- Birth name: Santo Joseph Pecoraro
- Born: March 21, 1902 New Orleans, Louisiana, United States
- Died: May 29, 1984 (aged 82) New Orleans, Louisiana, U.S.
- Genres: Jazz
- Instrument: Trombone
- Formerly of: New Orleans Rhythm Kings

= Santo Pecora =

American jazz trombonist (1902-1984)

Santo Pecora (born Santo Joseph Pecoraro; March 21, 1902 – May 29, 1984) was an American jazz trombonist known for his longtime association with the New Orleans jazz scene.

He was born in New Orleans, Louisiana, United States. Pecora changed his name because his cousin, a drummer, was also named Santo Pecoraro. The two sometimes performed in ensembles together. Pecora began on French horn but settled on trombone as a teenager. He played in orchestras accompanying silent films as well as with the bandleaders Johnny De Droit and Leon Roppolo. He toured with singer Bee Palmer early in the 1920s, then joined the New Orleans Rhythm Kings in the middle of the decade.
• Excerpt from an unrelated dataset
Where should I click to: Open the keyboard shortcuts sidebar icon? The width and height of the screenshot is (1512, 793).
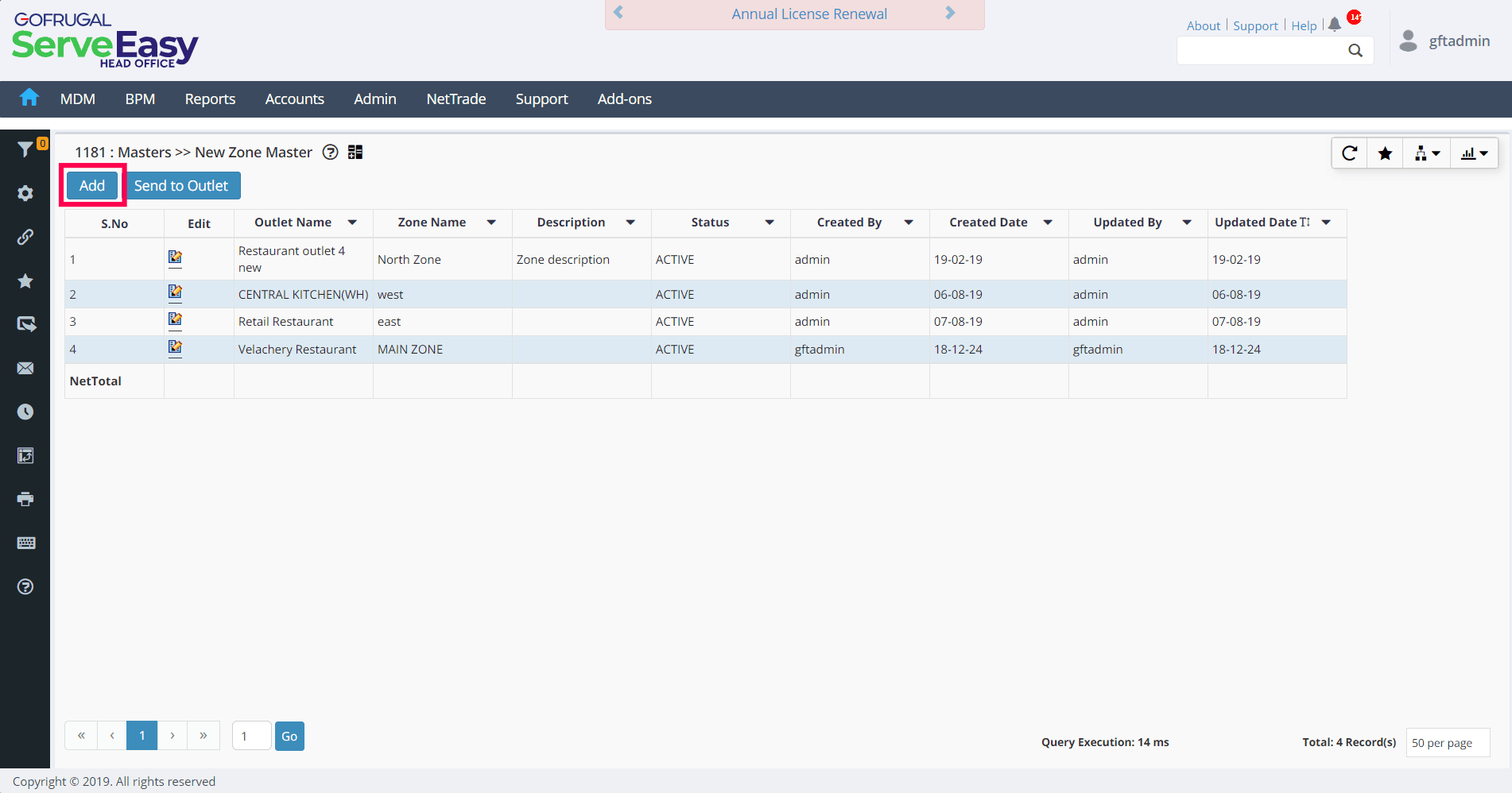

He moved to Chicago late in the decade, playing both in jazz bands and in theater palaces, then became a big band sideman in the 1930s. He toured with Sharkey Bonano in the 1930s, then played with Wingy Manone in California. In the 1940s he returned to New Orleans, where he continued working with Bonano in addition to regular gigs on riverboats and at nightclubs. He remained a staple of the local scene into the 1960s.

Pecora died on May 29, 1984, in his hometown, at age 82.